Moreover, the project currently has a projected life of 33 years, demonstrating the long-term production and revenue generating potential.
Finally, there are several important indications that the JV will be able to quickly and easily build on the strong economic foundations in place at the South African tailings project.
First, the funds provided by Katoro as part of the JV agreement will be used to, in the company’s own words, “optimise mining strategy”. The firms will complete final detailed mine planning and scheduling to perfect mining strategy and better define the expected plant feed grades and identify possible low-grade zones. They will also look at ways to keep operating costs down as much as possible and maximise processing efficiency. Currently, gold recoveries of 56-60% are thought to be achievable – could this figure rise?
Meanwhile, the JV has already shown its commitment to forming as strong a management team as possible to drive forward. On 10 February 2020, less than two weeks after the deal was announced, the firms had formed a JV management committee and appointed new JV manager Graham Briggs – former chief executive of Harmony Gold Mining. The group have already started “moving forward multiple workstreams”, according to Katoro.
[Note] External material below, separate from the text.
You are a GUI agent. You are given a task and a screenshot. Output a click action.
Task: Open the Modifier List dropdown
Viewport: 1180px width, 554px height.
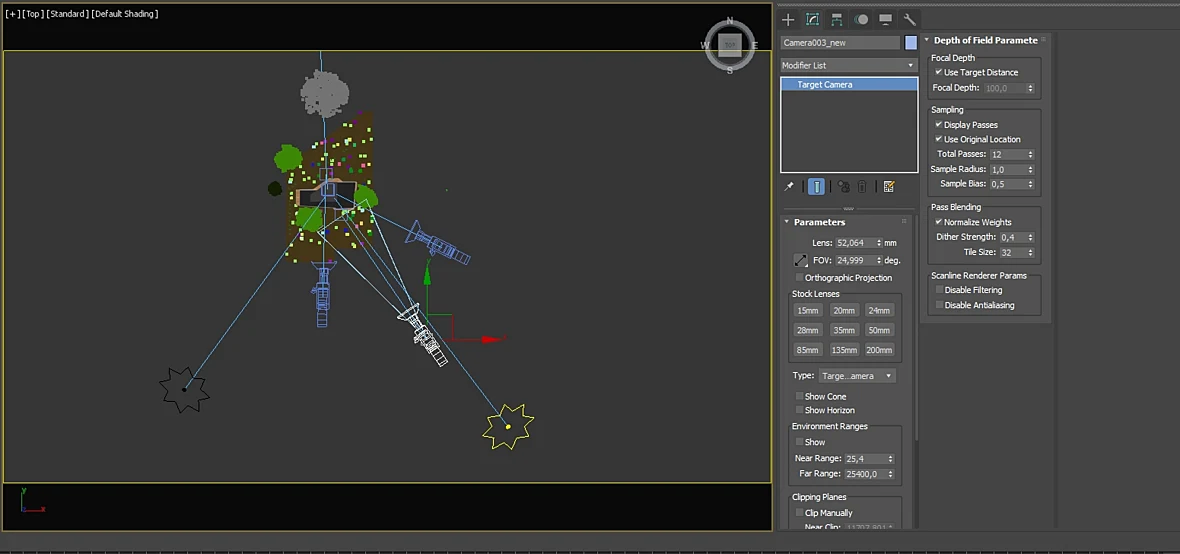[848, 65]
The JV’s new management, rapid pace, and work to optimise its project alongside financing discussions show commitment to advancing as quickly and in as economical a way as possible. Not only that, but these points are likely to provide a great deal of short-term news that – if positive – could provide further fuel for Katoro’s share price.
The sky is the limit
The bottom line is that Katoro’s entry into the South Africa JV has changed its outlook significantly, putting near-term revenue generation on the horizon. Although the meteoric rise in Katoro’s share price reflects this, the project’s potential in a strong gold market and the pro-active approach to its optimisation may mean the firm has not yet peaked. Now that Katoro has got the ball rolling, the next few months will be about maintaining the pace with frequent project updates and progress towards gold production.